Malice begins The Anarchist Handbook, which is a collection of writings from anarchist thinkers over the past few centuries, with his own writing, in the form of an introduction. In it, he discusses the basis of anarchist thought:
“Antinomianism in ethics is anarchism in a sociopolitical context, the belief that the imposition of authority is illegitimate. In one sense, anarchism is nothing more than the declaration that “You do not speak for me.” Everything else is just implementation…
There are many common visceral arguments against anarchism: Anarchism is a bad idea because it would lead to a government. Anarchism would mean authoritarian warlords being in charge of the society. Anarchism is utopian and hasn’t worked anywhere on earth—except when it has, in which case it doesn’t count because a government exists somewhere and therefore made it work. Anarchism cannot work on a large scale, and anarchism cannot work on a small scale either because those areas would immediately be invaded.

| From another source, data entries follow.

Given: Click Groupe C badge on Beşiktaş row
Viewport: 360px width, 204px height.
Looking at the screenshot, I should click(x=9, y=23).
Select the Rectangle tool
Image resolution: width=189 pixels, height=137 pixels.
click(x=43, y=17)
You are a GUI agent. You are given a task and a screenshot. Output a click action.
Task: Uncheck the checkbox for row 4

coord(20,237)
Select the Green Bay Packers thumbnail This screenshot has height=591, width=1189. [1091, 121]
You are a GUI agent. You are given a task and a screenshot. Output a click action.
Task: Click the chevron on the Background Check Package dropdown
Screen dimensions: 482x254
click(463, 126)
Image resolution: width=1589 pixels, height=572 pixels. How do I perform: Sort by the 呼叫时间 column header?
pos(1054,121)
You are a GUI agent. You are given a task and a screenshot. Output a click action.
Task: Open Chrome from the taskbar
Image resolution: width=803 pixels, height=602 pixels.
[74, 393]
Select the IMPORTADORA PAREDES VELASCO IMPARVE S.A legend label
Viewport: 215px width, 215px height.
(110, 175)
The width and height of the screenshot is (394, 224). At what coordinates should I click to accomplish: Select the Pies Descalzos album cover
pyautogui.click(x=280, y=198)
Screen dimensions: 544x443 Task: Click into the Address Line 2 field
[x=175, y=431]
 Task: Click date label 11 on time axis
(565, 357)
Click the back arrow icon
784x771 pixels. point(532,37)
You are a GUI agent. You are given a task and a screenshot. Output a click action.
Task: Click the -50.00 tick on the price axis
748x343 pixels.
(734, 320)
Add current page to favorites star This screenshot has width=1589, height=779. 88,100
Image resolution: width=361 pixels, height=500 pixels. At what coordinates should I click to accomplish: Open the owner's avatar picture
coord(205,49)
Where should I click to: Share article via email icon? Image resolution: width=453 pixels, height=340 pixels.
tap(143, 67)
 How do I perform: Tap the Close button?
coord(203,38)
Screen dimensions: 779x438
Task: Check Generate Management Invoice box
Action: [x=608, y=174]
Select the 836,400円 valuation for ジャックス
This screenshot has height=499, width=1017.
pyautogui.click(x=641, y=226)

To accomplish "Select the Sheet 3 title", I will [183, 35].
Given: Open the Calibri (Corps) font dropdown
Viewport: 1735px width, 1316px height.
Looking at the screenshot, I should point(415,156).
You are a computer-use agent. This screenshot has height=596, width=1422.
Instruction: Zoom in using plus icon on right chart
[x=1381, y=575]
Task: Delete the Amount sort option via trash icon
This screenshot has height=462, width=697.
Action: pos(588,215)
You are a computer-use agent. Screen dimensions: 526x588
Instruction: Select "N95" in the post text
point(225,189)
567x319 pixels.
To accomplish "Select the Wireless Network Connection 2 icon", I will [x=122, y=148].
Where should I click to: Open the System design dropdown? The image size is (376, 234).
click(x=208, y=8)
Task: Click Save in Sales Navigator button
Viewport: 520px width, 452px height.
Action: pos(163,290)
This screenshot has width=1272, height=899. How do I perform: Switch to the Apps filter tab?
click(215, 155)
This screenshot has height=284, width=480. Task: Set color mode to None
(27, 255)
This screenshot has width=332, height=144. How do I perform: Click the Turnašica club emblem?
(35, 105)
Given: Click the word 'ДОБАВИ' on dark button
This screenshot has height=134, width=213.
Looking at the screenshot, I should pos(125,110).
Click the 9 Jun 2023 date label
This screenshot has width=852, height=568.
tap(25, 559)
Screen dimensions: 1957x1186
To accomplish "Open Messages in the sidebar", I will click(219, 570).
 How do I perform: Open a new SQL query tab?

Inherent in this argument is that governments are, by their nature, invasive and predatory—this being the anarchist view of the nature of government…
Anarchism is a relationship, one in which none of the parties has authority over the other...”
He then goes on to introduce and include a prime example of how each anarchist thinker thought, thus showing the many shades of the black flag of anarchism, which range from the anarcho-communist left to Malice and his coterie on the anarchist right.
Some are more interesting than others, all seem to miss the point, which is that anarchism, in its end, just leads back to government. If you get rid of the police, then private police will be the norm. If you get rid of the military, then communities, or even nations, will hire PMCs to defend them. If you get rid of regulatory agencies like the FDA, then private regulators will take their place. At least for a while. But what about the long run? Won’t those private police, PMCs, and private regulators just become the police, military, and regulators again? Wouldn’t that just be government with extra steps?
I understand that argument is the line of thought Malice attacks in the introductory quotation I included, but I think it remains a fair question and it’s not one that he or the others answer.
Take this passage, for example, in which the idea of a private military force fielded by companies is discussed:
Individual military equipment may be paid for by the individual hobbyist, but not many enthusiasts can afford a tank, an artillery piece, or whatever the equivalent will be in the military technology of the future. Companies, on the other hand… Every April 15th, the platoon fielded by Apple Computer marches in the Liberty Day parade led by a robot tank flying Apple’s banner—clear evidence that Apple is a responsible and patriotic company whose computers (and phones and tablets and watches) you should buy. Microsoft tries to do them one better, parading its larger platoon, also employee volunteers, under a swarm of armed robot drones.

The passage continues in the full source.